Geplant ist hinzu eine radikale Änderung des Auswahlverfahrens für Professorenstellen und strenge Auflagen für Hochschulen mit Budgetdefiziten. Damit soll vor allem ein deutlicher Schritt gegen die Günstlingswirtschaft in den Universitäten unternommen werden, so die Regierung.

Österreich: Seit 22 Tagen wird protestiert

In Österreich dauern die Proteste mittlerweile bereits seit 22 Tagen an. Begonnen hatte die Welle von Besetzungen an der Akademie der Bildenden Künste, tags darauf wurde mit dem Audimax der größte Hörsaal der Uni Wien besetzt. Nur wenige Tage später hatten Studenten in Graz, Salzburg, Klagenfurt, Linz und Innsbruck Hörsäle zu ihrem Hoheitsgebiet erklärt.

Die Forderungen der österreichischen Studenten: mehr Autonomie, mehr Geld, mehr Demokratie und keine Zugangsbeschränkungen.

Die Österreichische HochschülerInnenschaft (ÖH) sammelt anlässlich des heutigen Internationalen Studententages Mail-Beschwerden von Studierenden. Unter mailto: hierbrennts@oeh.ac.at können sie deponieren, „wo konkret in ihrem Studium der Schuh drückt", so ÖH-Chefin Sigrid Maurer. Die Ergebnisse sollen beim vom Wirtschaftsministerium geplanten Hochschuldialog am 25. November eingebracht werden.

Innsbruck: "Wir tanzen nicht nach eurer Pfeife"

Rund 250 Studenten versammelten sich heute vor der Sowi-Bibliothek, erklärten Innsbruck zur "Walzerstad" und verkündeten "Wir tanzen nicht nach eurer Pfeife." Ihr Protest richtete sich gegen Wissenschaftsminister Johannes Hahn, der am Montag angekündigt hatte, rund zwei bis drei Millionen Euro "Notfalls-Reserven" für die Leopold-Franzens-Universität locker zu machen. Die protestierenden Studenten sehen darin aber nur eine "nette Geste".

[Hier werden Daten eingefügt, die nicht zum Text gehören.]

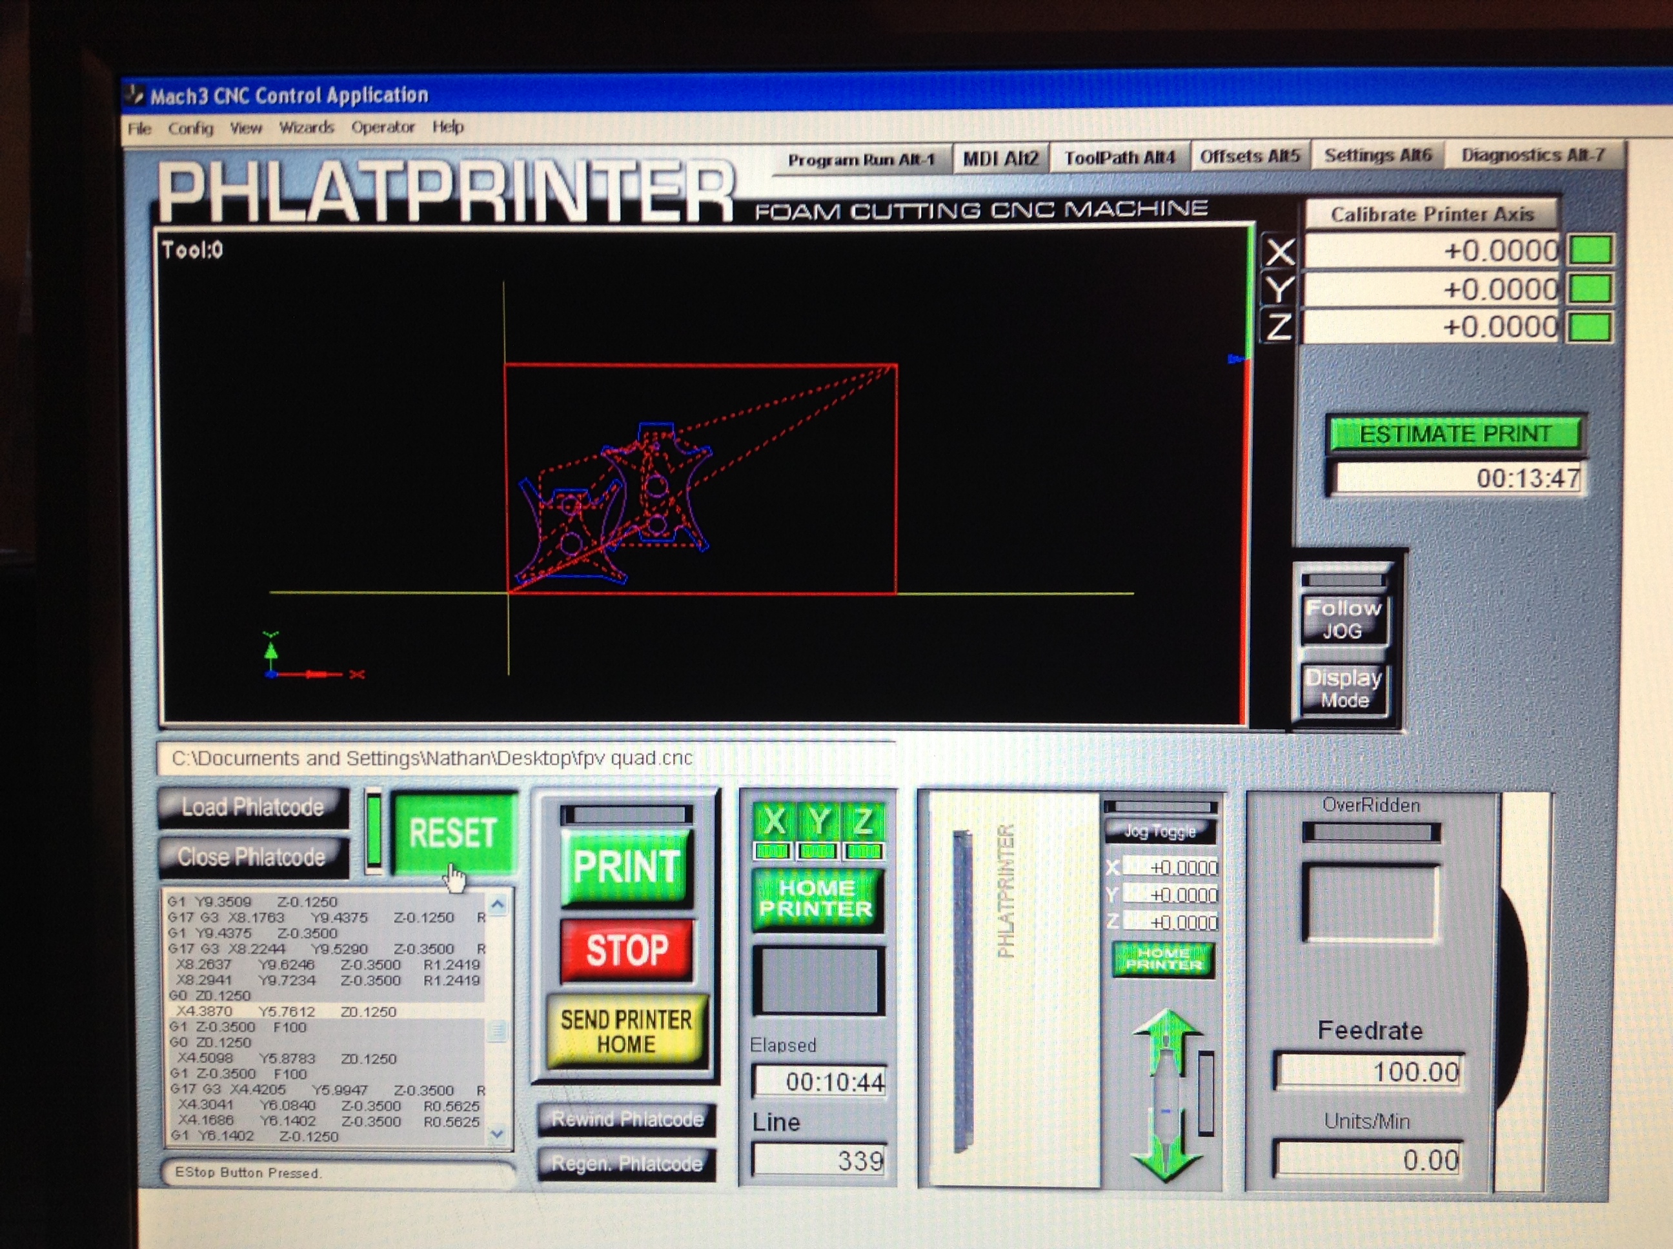Click the red STOP button
This screenshot has width=1673, height=1249.
627,950
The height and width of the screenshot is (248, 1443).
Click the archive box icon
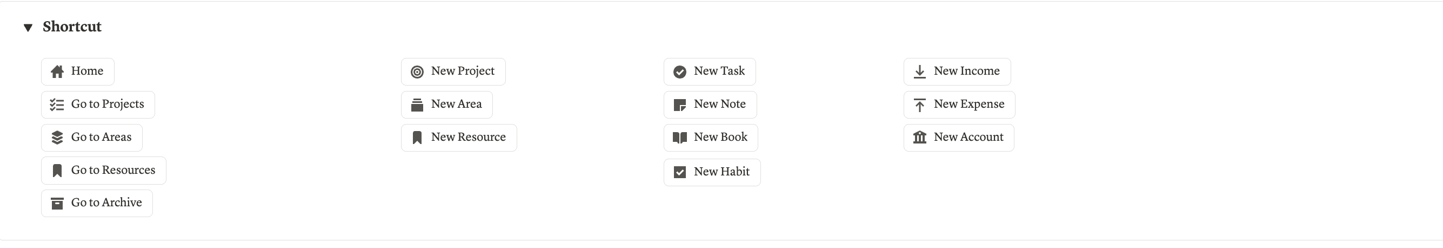click(x=57, y=203)
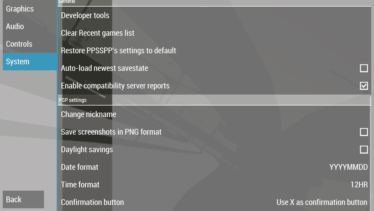Tick Save screenshots in PNG format

coord(364,132)
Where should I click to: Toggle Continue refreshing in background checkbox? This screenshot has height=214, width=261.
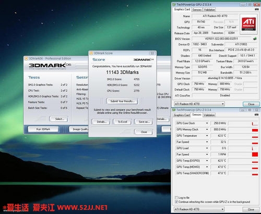pos(176,202)
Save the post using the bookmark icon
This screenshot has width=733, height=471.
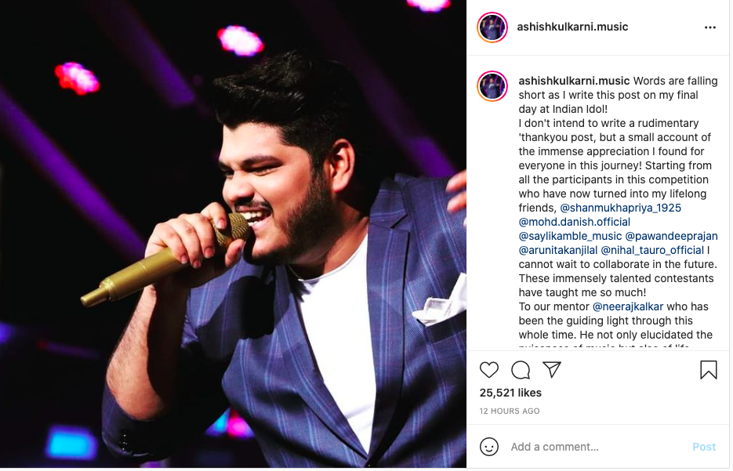coord(708,370)
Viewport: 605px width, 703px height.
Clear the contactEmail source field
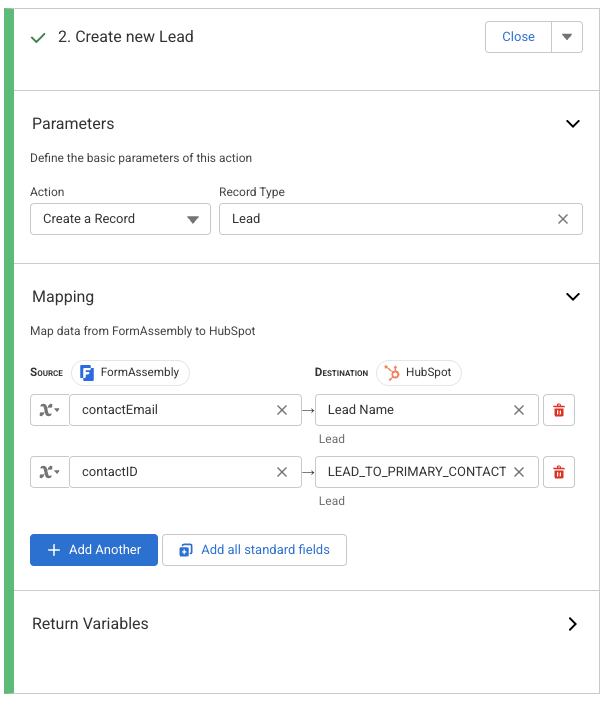point(282,410)
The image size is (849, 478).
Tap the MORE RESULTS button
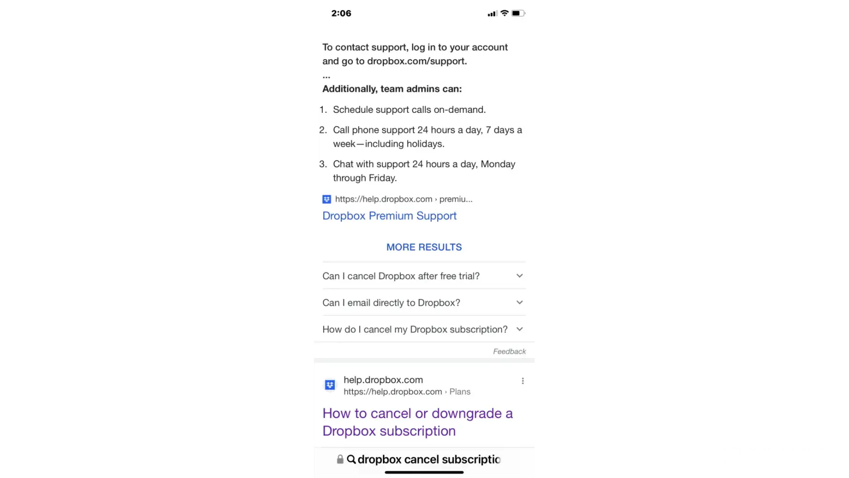[424, 247]
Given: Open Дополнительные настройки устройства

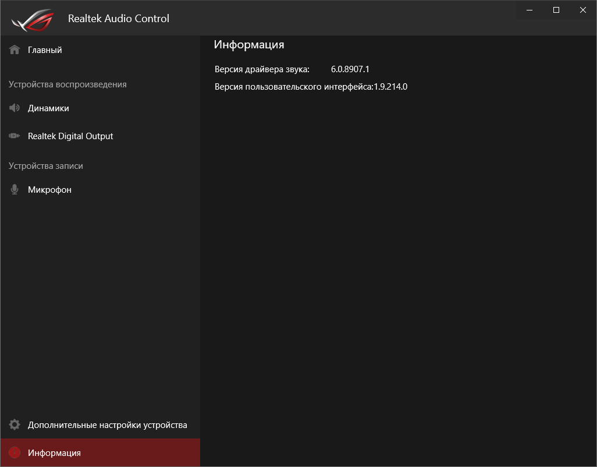Looking at the screenshot, I should pos(107,425).
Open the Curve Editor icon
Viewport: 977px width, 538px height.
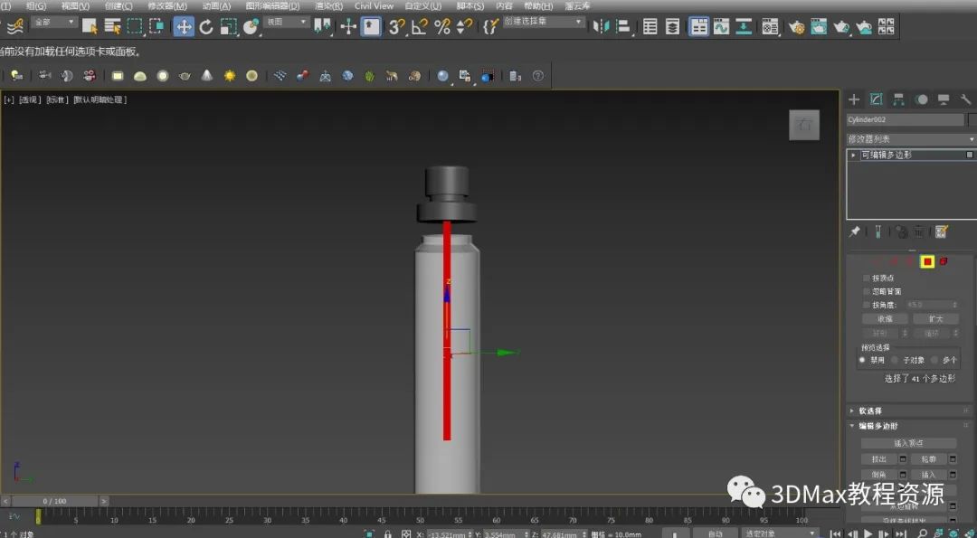(721, 26)
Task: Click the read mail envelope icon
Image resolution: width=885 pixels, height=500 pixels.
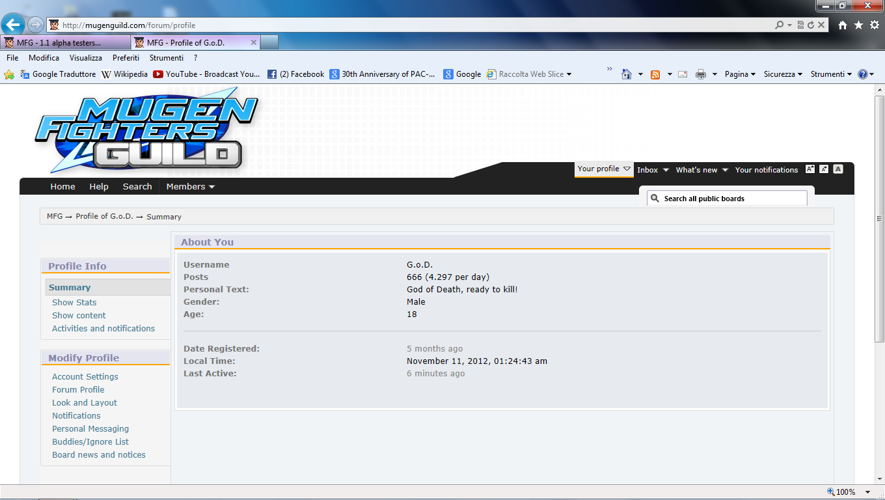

Deutschland: „Bildung ist unverkäuflich"

Zehntausende Studenten sind heute auch in Deutschland auf die Straße gegangen, um für eine bessere Bildung einzutreten. Protestmärsche und Aktionen gab es unter anderem in Berlin mit etwa 5.000 Teilnehmern, in München, Frankfurt am Main und Düsseldorf.

In Wiesbaden zogen nach Gewerkschaftsangaben 8.000 Schüler und Studenten gemeinsam mit Lehrern durch die City. Deutschlandweit rechneten die Veranstalter mit mehreren zehntausend Teilnehmern. Der Aktionstag sei der Auftakt zu einem „heißen Herbst des bundesweiten Bildungsstreiks".

Vor der Münchner Universität versammelten sich in der Früh mehr als 1.000 Studenten, insgesamt wurden bis zu 10.000 Studenten und Schüler erwartet. Das Audimax wurde weiter von mehreren hundert Studenten besetzt gehalten. An weiteren bayerischen Hochschulen wurde mit bis zu 3.000 Teilnehmern gerechnet. In Frankfurt am Main zogen etwa 500 Schüler und Studenten durch die Innenstadt und machten ihrem Unmut lautstark Luft.

Der Aktionstag ist einer der Höhepunkte des Bildungsstreiks 2009. Schon seit Tagen halten Studenten in zahlreichen Universitäten Hörsäle besetzt. Im Zentrum der Kritik stehen die Bachelor- und Masterstudiengänge, die Studenten fordern ihre Abschaffung in ihrer derzeitigen Form. Außerdem verlangen sie bessere Lernbedingungen, mehr Mitbestimmung und die Abschaffung der Studiengebühren. Das Motto lautet „Education is Not for Sale" („Bildung ist unverkäuflich").